(Excerpted records)

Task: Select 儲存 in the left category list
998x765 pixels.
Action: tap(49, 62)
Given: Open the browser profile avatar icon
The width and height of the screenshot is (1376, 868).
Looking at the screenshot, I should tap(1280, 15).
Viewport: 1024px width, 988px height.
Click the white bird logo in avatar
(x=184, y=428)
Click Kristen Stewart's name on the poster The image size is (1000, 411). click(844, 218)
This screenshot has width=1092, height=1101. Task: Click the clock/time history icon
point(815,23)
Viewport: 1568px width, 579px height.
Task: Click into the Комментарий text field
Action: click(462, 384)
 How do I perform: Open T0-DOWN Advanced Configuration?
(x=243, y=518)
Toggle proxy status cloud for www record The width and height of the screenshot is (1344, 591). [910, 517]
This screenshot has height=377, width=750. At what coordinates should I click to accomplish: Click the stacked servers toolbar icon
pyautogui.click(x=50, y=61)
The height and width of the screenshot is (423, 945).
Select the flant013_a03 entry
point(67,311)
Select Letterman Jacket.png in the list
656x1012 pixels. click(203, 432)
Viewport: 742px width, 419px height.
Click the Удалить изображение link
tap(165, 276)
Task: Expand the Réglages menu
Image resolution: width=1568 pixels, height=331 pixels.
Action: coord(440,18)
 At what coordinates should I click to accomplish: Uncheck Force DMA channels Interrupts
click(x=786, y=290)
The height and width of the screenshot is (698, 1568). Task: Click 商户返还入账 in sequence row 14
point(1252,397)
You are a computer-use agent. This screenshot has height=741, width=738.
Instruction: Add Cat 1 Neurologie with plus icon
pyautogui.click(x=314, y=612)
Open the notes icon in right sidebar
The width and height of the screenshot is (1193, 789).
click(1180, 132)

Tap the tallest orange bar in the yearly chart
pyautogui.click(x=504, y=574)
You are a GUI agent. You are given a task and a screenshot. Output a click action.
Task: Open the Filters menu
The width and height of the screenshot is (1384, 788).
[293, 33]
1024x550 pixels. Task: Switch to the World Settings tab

(End Excerpted records)

_Exercise brief:_ Transcribe each entry above exactly as it reads.

_Solution:_
Task: Select 儲存 in the left category list
998x765 pixels.
Action: tap(49, 62)
Given: Open the browser profile avatar icon
The width and height of the screenshot is (1376, 868).
Looking at the screenshot, I should tap(1280, 15).
Viewport: 1024px width, 988px height.
Click the white bird logo in avatar
(x=184, y=428)
Click Kristen Stewart's name on the poster The image size is (1000, 411). click(844, 218)
This screenshot has width=1092, height=1101. Task: Click the clock/time history icon
point(815,23)
Viewport: 1568px width, 579px height.
Task: Click into the Комментарий text field
Action: click(462, 384)
 How do I perform: Open T0-DOWN Advanced Configuration?
(x=243, y=518)
Toggle proxy status cloud for www record The width and height of the screenshot is (1344, 591). [910, 517]
This screenshot has height=377, width=750. At what coordinates should I click to accomplish: Click the stacked servers toolbar icon
pyautogui.click(x=50, y=61)
The height and width of the screenshot is (423, 945).
Select the flant013_a03 entry
point(67,311)
Select Letterman Jacket.png in the list
656x1012 pixels. click(203, 432)
Viewport: 742px width, 419px height.
Click the Удалить изображение link
tap(165, 276)
Task: Expand the Réglages menu
Image resolution: width=1568 pixels, height=331 pixels.
Action: coord(440,18)
 At what coordinates should I click to accomplish: Uncheck Force DMA channels Interrupts
click(x=786, y=290)
The height and width of the screenshot is (698, 1568). Task: Click 商户返还入账 in sequence row 14
point(1252,397)
You are a computer-use agent. This screenshot has height=741, width=738.
Instruction: Add Cat 1 Neurologie with plus icon
pyautogui.click(x=314, y=612)
Open the notes icon in right sidebar
The width and height of the screenshot is (1193, 789).
click(1180, 132)

Tap the tallest orange bar in the yearly chart
pyautogui.click(x=504, y=574)
You are a GUI agent. You are given a task and a screenshot. Output a click action.
Task: Open the Filters menu
The width and height of the screenshot is (1384, 788).
[293, 33]
1024x550 pixels. Task: Switch to the World Settings tab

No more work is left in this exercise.